The correct answer is: D. a-1, b-2, c-3, d-4

a. Trade channel discount: This is a type of differential pricing, where a company offers a lower price to its distributors or retailers in order to encourage them to carry its products.
b. Loss leadership: This is a type of pricing strategy where a company sells a product at a loss in order to attract customers to its other products.
c. Differential pricing: This is a type of pricing strategy where a company charges different prices for the same product to different customers, based on factors such as location, quantity purchased, or time of purchase.
d. Basing point pricing: This is a type of pricing strategy where a company sets a price for its product at a particular location, and then charges the same price to all customers, regardless of their location.

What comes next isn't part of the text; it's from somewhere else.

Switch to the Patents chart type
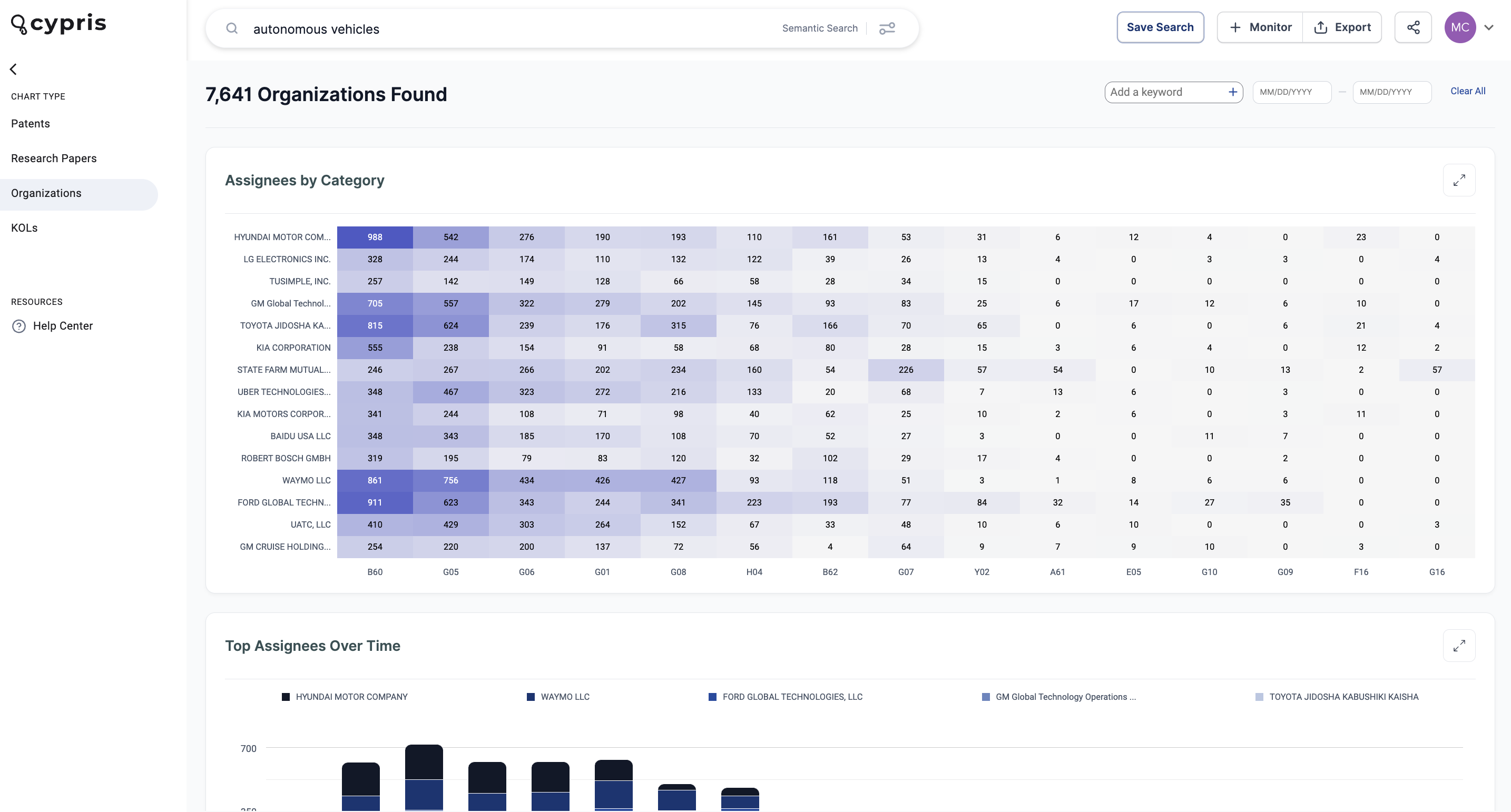The width and height of the screenshot is (1511, 812). [x=31, y=124]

Here is a brief explanation of each option:

a. Trade channel discount: A trade channel discount is a price reduction that a manufacturer offers to its distributors or retailers in order to encourage them to carry its products. This type of discount is often used to increase the availability of a product, to build relationships with distributors, or to encourage retailers to stock more of a product.
b. Loss leadership: Loss leadership is a pricing strategy where a company sells a product at a loss in order to attract customers to its other products. This strategy is often used by companies that have a strong brand or a loyal customer base. By selling a product at a loss, the company can attract customers into its stores, where they may also purchase other products at a profit.
c. Differential pricing: Differential pricing is a pricing strategy where a company charges different prices for the same product to different customers, based on factors such as location, quantity purchased, or time of purchase. This type of pricing is often used to reflect the different costs that a company incurs in serving different customers. For example, a company may charge a higher price for a product that is sold in a high-traffic location, or a lower price for a product that is sold in a low-traffic location.
d. Basing point pricing: Basing point pricing is a pricing strategy where a company sets a price for its product at a particular location, and then charges the same price to all customers, regardless of their location. This type of pricing is often used to simplify the pricing process and to avoid the costs of shipping products to different locations.